Выбрать главу

— Et les Aes Sedai ? demanda anxieusement Ban. Elles seront libres maintenant, non ? Je veux dire, Rand est libre. Enfin, le Seigneur Dragon. Elles ne peuvent pas rester éternellement prisonnières. Pas les Aes Sedai.

— Vous deux, occupez-vous de préparer tout le monde au départ, dit Perrin. Et laissez Rand s’occuper des Aes Sedai.

Ils firent la même grimace. Deux doigts inquiets se levèrent pour gratter les moustaches, et Perrin écarta brusquement sa main de son menton. Un homme semblait avoir des poux quand il faisait ça.

Tout le camp était en effervescence. Tous s’attendaient à partir bientôt, mais chacun avait quelque chose à terminer. Les servantes des prisonnières et les cochers chargeaient les chariots à la hâte et commencèrent à atteler leurs bêtes dans de grands cliquetis de harnais.
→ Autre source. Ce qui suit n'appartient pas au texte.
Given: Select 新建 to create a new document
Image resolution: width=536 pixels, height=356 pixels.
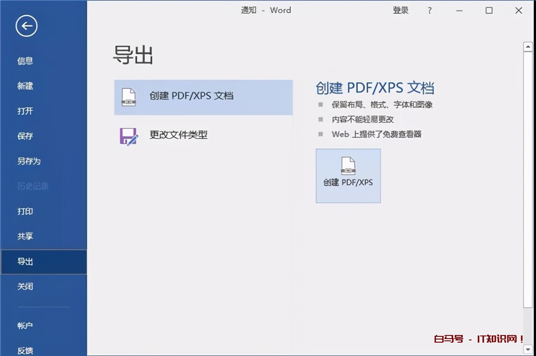Looking at the screenshot, I should (x=24, y=86).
Cairhienins et Mayeners semblaient être partout, vérifiant selles et brides. Les gai’shaines nues couraient dans tous les sens, pourtant il n’y avait pas grand-chose à faire chez les Aiels.
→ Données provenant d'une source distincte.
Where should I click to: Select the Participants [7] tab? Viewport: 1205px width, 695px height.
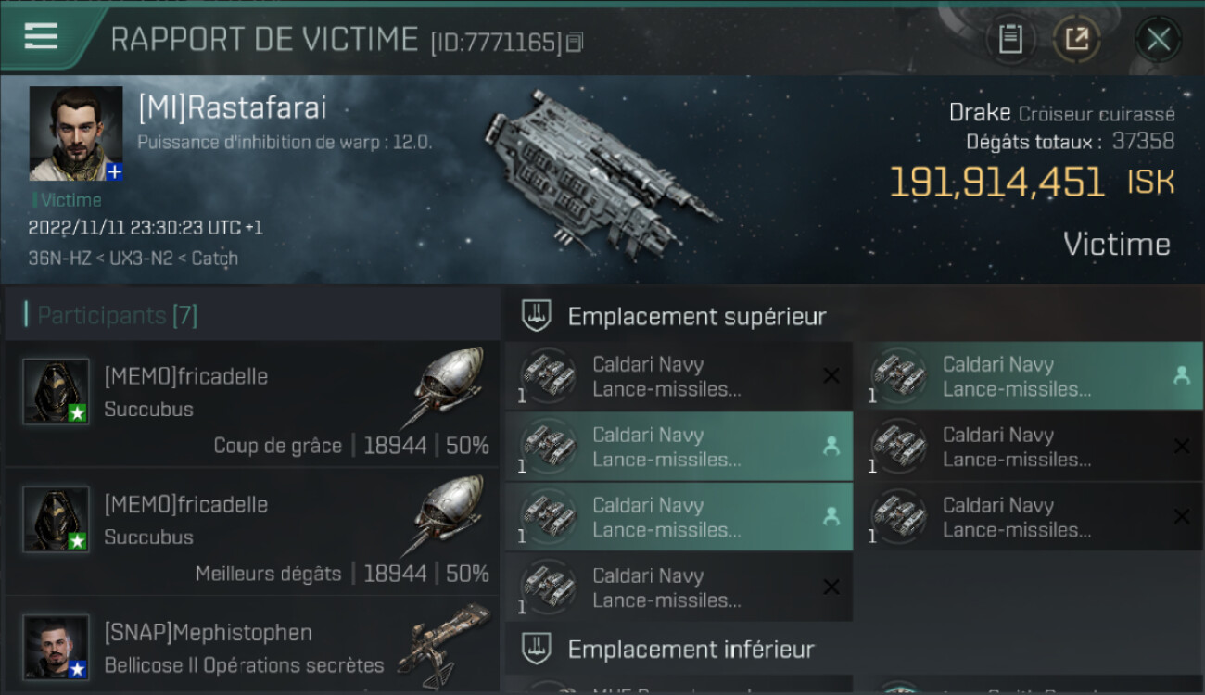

Des éclairs sortant des chariots annoncèrent le départ de Taim et des Asha’man. Du coup, Perrin se sentit mieux. Des neuf qui restaient, deux seuls étaient d’âge mûr en plus de Dashiva, un gars trapu au visage de fermier, et un boiteux aux cheveux blancs coupés en frange, qui pouvait facilement être grand-père. Les autres étaient des jeunes, certains à peine sortis de l’adolescence, pourtant ils considéraient toute cette agitation avec l’air blasé de ceux qui l’ont vue une douzaine de fois. Ils restaient groupés entre eux, sauf Dashiva, un peu à l’écart, les yeux perdus dans le vague. Se rappelant la mise en garde de Taim à son sujet, Perrin espéra qu’il rêvassait.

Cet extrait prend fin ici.